Where do we buy the nRF51922 DK / EK kits? I do not see any purchase links online.

Also, how flexible is the ARM core for programming ?

Thank you!

  • Please try contacting a distributor for your country first, and check with them. You can find such distributor by selecting your country in the drop-down on the bottom of our main page, http://www.nordicsemi.com.

    If the distributor listed can not help you, you should contact our regional sales manager for your area. If you don't have his contact information, please send me a private message with your location, so that I can give you the correct one.

  • Thank you very much for the reply. I have contacted the distributors for our region as advised.

    I see that the part has a receive sensitivity of about -90dBm for Ant and -93dBm for Bluetooth signals. I understand antenna design, orientation etc can affect the performance. But is it possible to augment to the RF performance outside the SoC ? Is it recommended? Please let me know.

    Thank you!

  • -90dBm is ~1 pico Watt and -93dBM is ~0.5 pico Watt if my brain is working properly today. I would think that the noise floor would be such that it would be hard to keep all factors equal (transmission power, receiver sensitivity, encoding, bandwidth, bit rate) and achieve much better performance.

    Maybe you could refactor your question -- what are you looking to achieve?

    -m

  • Assuming a heart rate monitor or sensors transmitting at that power level, the average distance of reliable communication is probably around 30m. I am just trying to understand if this distance can be improved(say by 10m or more) by improving receive sensitivity of chip and link budget. The chip may already be doing a multi-point optimization of what can be achieved. So I am keen on knowing what avenues such as better antenna design etc that can be explored to achieve this and trade-off issues.

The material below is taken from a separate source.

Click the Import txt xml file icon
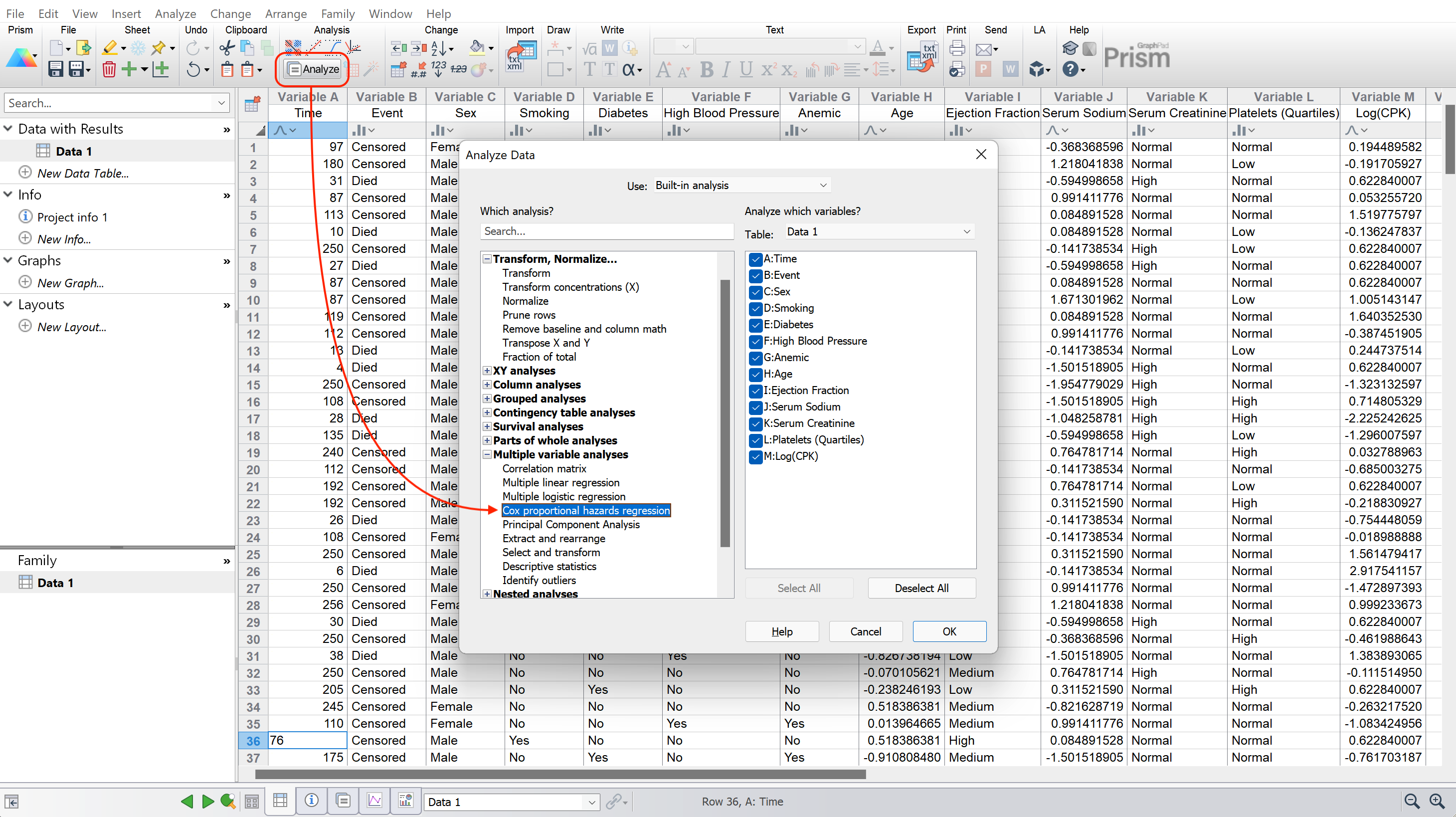 click(521, 56)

  • This would have been better off as a separate question, but all our experience tells us that if you want to improve range, you need to do it on the transmitter side, by adding a power amplifier (PA). Adding an LNA on the receiver side most often doesn't actually give any increased range, since even a good LNA tends to amplify noise more or less as much as it amplifies the signal, and by that actually gives roughly equal (or possibly worse) signal-to-noise ratio, in total not giving any additional range.